According to Cheryl:
Efforts to change distribution laws have been ineffective, however the market is ripe for disruption. Just as the hotel and transportation industries were disrupted by technology, the alcohol distribution market now has a technology platform that is shaking things up with a new option for small to mid-sized Makers.
The LibDib Solution
If you look at what the platform offers both producers and accounts, I think it’s very impressive. So much so that I have suggested to a number of startup clients of mine that they give this serious consideration.
Currently, LibDib is operating in CA and NY (with more markets on the way) and here’s how it works for producers:
- A producer enters their information and license online.
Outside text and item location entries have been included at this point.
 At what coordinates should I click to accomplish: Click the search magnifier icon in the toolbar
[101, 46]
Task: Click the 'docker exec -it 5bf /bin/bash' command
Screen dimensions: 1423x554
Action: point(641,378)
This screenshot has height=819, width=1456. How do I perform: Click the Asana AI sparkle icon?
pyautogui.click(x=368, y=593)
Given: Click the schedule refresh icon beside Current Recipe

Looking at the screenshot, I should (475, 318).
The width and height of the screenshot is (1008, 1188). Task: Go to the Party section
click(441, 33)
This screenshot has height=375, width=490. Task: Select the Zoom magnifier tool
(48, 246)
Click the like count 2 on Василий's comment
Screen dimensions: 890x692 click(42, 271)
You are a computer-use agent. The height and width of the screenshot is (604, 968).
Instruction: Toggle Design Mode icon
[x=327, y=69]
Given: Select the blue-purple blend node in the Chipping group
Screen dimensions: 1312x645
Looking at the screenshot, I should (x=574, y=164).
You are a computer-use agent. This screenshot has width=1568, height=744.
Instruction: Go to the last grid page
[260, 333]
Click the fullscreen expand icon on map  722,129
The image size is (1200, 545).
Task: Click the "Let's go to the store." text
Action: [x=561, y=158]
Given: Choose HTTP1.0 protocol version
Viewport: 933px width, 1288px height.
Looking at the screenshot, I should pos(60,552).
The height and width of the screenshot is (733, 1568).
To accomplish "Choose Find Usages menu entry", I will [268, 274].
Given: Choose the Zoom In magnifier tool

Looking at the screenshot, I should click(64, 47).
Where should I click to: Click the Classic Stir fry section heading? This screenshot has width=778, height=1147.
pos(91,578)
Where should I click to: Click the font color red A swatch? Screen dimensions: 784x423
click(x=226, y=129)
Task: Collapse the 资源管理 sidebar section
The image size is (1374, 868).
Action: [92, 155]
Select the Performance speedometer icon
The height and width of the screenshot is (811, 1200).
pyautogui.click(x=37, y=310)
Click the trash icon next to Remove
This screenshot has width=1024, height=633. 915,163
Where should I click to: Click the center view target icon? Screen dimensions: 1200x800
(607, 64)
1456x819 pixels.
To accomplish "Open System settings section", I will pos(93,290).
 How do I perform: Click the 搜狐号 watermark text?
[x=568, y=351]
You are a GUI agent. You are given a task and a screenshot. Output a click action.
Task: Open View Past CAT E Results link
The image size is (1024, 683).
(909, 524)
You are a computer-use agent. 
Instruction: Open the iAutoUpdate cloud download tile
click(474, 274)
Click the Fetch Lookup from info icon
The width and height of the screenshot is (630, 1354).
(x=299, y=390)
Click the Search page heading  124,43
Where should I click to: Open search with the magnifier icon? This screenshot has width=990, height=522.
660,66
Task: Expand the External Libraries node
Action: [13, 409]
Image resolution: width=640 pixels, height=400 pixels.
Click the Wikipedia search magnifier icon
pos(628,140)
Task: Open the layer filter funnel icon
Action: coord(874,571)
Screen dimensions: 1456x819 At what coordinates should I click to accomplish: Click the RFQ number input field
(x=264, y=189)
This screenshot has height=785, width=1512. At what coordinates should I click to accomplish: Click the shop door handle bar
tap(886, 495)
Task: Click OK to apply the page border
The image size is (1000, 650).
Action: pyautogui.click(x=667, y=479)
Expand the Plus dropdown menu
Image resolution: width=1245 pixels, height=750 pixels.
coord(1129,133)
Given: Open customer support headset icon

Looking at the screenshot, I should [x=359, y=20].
- Product is stored at a producer’s location including their production facility, personal warehouse or third party warehouse, depending on the producer’s choice.
- It’s delivered by a common carrier, also based on producer’s choice.
- The charge/fee from LibDib is 15% – 20%, less than what other distributors and wholesalers currently charge.
- There are no bill backs, no aging inventory, and no buying back product.
- Producers are free to leave LibDib at will; they will not enforce Franchise Laws. This makes them effective as an “incubator.”
- They handle the billing, collection, and reporting, which makes them a virtual back office.
- A producer can invite any account to purchase their product by sending them a link to the LibDib site. (See this video.)
- And, LibDib is developing a team of platform sales people whose role will be to recruit bars, restaurants and retail stores. These folks can ultimately become brokers and sales people for the brands.
The accounts benefit by being able to buy what they want and when they want it. There are no minimums. There is no middleman, since the accounts can communicate directly with producers through the LibDib platform. Sales materials and POS are current and easily downloadable. Best of all, in my view, an account can provide the experience of unique, local and limited available products, with no hassle.
As a consumer, I’m perfectly happy buying Buffalo Trace or Bulleit Bourbon, but often I want a Koval or Dad’s Hat whiskey and can’t get it. It would be nice to suggest to my retailer or favorite drinking hole, that it’s pretty simple for them to stock less mainstream brands.
Other Potential Winners
When I was at Seagram, new products, no matter the potential, were an annoyance. It meant deflection of assets—people, money, and other resources—that could be applied to mainstream brand growth and, making the annual sales plan. That problem still exists, although companies like Diageo and Pernod Ricard have established venture groups to facilitate traction from a new brand or idea. But, at the same time, wholesalers still have to deflect their resources to address a fledgling brand’s needs. Oh sure, there are dedicated craft and startup resources at the distributor level but not all are equally effective at building brands.
It seems to me that LibDib, with its incubator capability, just might be the answer for the big boys. I know that if I were still at Seagram, I’d definitely give it a shot.
Finally, wholesalers themselves can benefit from LibDib. It’s a way to test market a new product before taking it on. It can augment and amplify the efforts of craft divisions and personnel. And, it can lift the negative feelings and imagery surrounding how and why large wholesalers overlook small, startup brands.
Like I said, LibDib has the potential to be a real game changer.